- Dates: last weekend of July
- Frequency: Annually
- Locations: Baie-Saint-Paul, Québec, Canada
- Inaugurated: 2010
- Website: www.lefestif.ca

= Le Festif! =

Music festival in Baie-Saint-Paul, Canada

Le Festif! is a music festival held annually in Baie-Saint-Paul in the province of Quebec, in Canada. The event is held on the last weekend of July, one week before the opening of the Symposium of Contemporary Art.

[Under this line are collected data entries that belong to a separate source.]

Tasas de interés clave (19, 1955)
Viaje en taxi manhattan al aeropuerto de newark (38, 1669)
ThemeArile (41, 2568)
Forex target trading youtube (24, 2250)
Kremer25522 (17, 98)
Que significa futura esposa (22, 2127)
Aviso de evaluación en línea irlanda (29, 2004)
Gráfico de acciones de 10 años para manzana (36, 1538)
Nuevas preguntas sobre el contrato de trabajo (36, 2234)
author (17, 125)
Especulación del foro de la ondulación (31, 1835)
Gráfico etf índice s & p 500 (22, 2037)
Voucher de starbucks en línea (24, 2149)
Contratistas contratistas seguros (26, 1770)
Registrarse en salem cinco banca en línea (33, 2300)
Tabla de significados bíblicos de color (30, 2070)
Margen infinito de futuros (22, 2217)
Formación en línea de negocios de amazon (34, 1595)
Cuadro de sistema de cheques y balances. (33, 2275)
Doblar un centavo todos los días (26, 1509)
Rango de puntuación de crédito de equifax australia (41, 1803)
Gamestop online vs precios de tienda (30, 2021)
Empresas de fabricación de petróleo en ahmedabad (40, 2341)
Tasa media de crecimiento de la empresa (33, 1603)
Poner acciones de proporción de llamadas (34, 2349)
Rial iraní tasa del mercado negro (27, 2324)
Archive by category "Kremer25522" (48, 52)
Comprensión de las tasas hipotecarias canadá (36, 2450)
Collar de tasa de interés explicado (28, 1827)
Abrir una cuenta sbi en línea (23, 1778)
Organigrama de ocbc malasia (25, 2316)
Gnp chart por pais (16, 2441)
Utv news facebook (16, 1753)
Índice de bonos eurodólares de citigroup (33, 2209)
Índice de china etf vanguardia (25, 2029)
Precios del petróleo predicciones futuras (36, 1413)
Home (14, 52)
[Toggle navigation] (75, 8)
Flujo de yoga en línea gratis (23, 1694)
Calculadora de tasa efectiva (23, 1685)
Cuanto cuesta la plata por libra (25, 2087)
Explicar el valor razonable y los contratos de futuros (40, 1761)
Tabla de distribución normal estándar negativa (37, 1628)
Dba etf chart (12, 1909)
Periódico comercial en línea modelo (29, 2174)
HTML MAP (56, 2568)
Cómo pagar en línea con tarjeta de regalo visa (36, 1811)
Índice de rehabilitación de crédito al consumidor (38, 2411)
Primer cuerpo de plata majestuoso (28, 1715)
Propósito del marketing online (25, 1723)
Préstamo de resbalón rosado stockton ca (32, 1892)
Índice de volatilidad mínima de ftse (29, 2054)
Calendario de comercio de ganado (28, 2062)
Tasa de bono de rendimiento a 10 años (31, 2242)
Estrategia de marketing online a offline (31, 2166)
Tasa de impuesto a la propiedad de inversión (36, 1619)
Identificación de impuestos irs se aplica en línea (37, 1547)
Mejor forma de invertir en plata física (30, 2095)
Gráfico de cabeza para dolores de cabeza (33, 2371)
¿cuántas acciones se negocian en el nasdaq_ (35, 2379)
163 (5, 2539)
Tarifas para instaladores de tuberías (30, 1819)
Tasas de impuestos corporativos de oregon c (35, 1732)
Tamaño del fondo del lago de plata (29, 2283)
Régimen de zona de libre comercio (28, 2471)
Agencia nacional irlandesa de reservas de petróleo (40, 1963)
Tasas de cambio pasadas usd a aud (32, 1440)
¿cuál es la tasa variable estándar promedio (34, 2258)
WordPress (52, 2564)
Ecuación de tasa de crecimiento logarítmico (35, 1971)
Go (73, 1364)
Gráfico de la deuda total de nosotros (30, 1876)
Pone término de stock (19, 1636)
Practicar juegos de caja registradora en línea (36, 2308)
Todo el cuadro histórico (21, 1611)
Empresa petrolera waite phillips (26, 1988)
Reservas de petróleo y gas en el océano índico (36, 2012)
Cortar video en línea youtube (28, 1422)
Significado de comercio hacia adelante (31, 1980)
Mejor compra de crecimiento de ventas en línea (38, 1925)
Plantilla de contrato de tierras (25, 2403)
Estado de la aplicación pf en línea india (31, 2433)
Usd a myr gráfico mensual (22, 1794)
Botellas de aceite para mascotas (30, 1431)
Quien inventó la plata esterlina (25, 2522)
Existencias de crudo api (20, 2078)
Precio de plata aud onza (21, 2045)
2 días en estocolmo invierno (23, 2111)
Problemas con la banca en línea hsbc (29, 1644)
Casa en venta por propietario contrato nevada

It takes its name from the French word "festif" meaning "festive". The event is described as a mix between popular musical and circus-arts. In 2012, more than 10,000 people attended le festif!. The fourth addition in 2013 attendance was capped at 14,000.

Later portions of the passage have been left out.